O humor do senhor Tatsuo parece ter melhorado. Não sei se é pela festa de hoje ou pela carta que recebeu ontem. Eu estava varrendo a varanda da frente da casa principal quando vi o ashigaro apontar com seu cavalo na estrada. Avisei o mais rápido possível o senhor Takashi, que veio aguardar a chegada do homem com a mão na empunhadura de sua katana, pronto para agir. Ele pediu que eu aguardasse no interior da casa e que ninguém deveria sair. Não sabíamos o que o homem queria.

Corri até meu quarto, peguei minha wakizashi e me posicionei em um local estratégico. Eu vi o senhor Takashi olhar para onde eu estava. Ele sabia que eu o ajudaria caso fosse necessário. Assim que o homem se aproximou, avisou que trazia uma carta de seu capitão para o senhor Ikeda. Ele vinha em paz. Era uma carta vinda dos campos de batalha. Fiquei curiosa quanto ao seu conteúdo. Poderia ser a solicitação de mais homens para guerra ou um aviso que ela havia terminado. Meu desejo era que fosse a segunda opção. Mas, o senhor Tatsuo não teria informado a todos imediatamente? Ele não falou nada. Nem a senhora Issa sabe do que tratava a carta. Não deve ser nada ruim ou ele não teria ficado animado. Geralmente, ele está com feições bravas ou sua face não transparece nenhum sentimento.

Tão rápido o homem chegou, ele partiu. Ficou pouco tempo conversando com o senhor Tatsuo. O senhor Takashi ofereceu-lhe abrigo por uma noite, mas ele recusou. Ouvi-o dizer que ia para casa ver sua família após nove anos longe. Nove anos! É muito tempo! Quando será que veremos paz em nosso país? Com o fim da guerra, muitos pais voltariam para seus filhos e os veriam crescidos, maridos poderiam ter novamente as mulheres em seus braços e poderiam acabar com a saudade de seus familiares. As pessoas finalmente poderiam chorar seus mortos, sabendo que não mais perderiam seus entes queridos.
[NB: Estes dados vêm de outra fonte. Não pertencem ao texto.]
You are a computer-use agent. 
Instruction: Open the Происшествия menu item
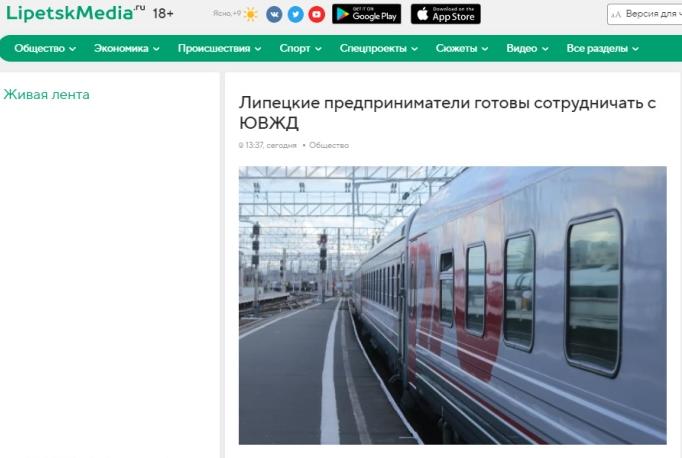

Os dias eram bem tranquilos antes dos convidados chegarem, mas os últimos dias têm sido bem corridos. Levantamos cedo e preparamos comida. Enquanto eles comem, limpo e arrumo seus quartos. Precisei organizar jogos e passatempos para entretê-los.
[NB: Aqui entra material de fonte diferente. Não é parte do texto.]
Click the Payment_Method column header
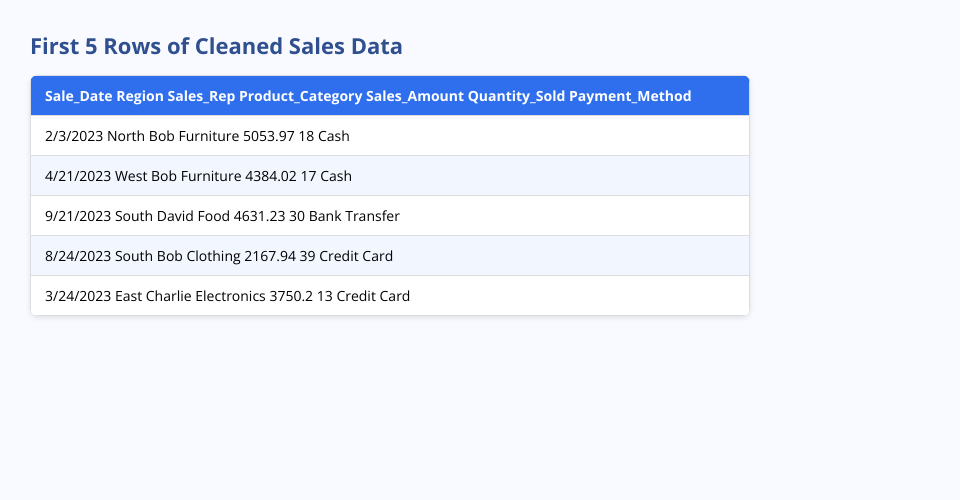 pyautogui.click(x=630, y=96)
Provavelmente, em três dias todos terão partido e não sei se ainda serei útil em algo. A senhora Issa me disse uma vez que poderia ser um trabalho permanente, mas isso foi logo que cheguei e ela não comentou mais nada a respeito. Eu gostaria de ficar por mais tempo e poder ajudar minha mãe e minha avó. Sinto saudades delas, porém se eu ficar minha vida não voltará a ter aquela rotina de antes. Não que eu não gostasse de trabalhar na plantação de arroz ou na fábrica de saquê, mas aqui eu sinto que a qualquer momento tudo pode mudar. É aquela sensação de que algo bom está para acontecer e eu não sei o que é. Se eu partir, é como se minha vida não fosse ter o propósito para a qual foi destinada. Se meu pai estivesse aqui diria "temos que viver o presente sem nos preocupar com o dia de amanhã, pois não sabemos quando partiremos dessa vida". A morte é a única certeza que temos e realmente não sabemos quando irá acontecer, mas o nosso coração sente quando algo está errado e devemos sentir quando o fim está próximo. Quando eu dizia isso para ele, sempre recebia o silêncio e um sorriso em resposta. Eu sei que ele pensava como eu, apesar de nunca ter dito nada.

Hoje o dia será ainda mais corrido. Precisamos deixar tudo pronto para a festa: comidas, bebidas e enfeites. Ainda sei que terei que ajudar algumas mulheres a vestirem seus quimonos e se maquiarem. Mais empregados foram chamados para ajudar a arrumar a festa. Diversos pratos doces e salgados foram preparados para os três primeiros dias do ano, pois, segundo nossa tradição, não podemos cozinhar nos primeiros dias do ano. O senhor Seiji e Kazuo trouxeram alguns blocos de gelo para preservarmos o osechi ryori, ou osechi, um banquete especial preparado para festas de ano-novo. Provavelmente os retiraram de algum rio ou lago congelado.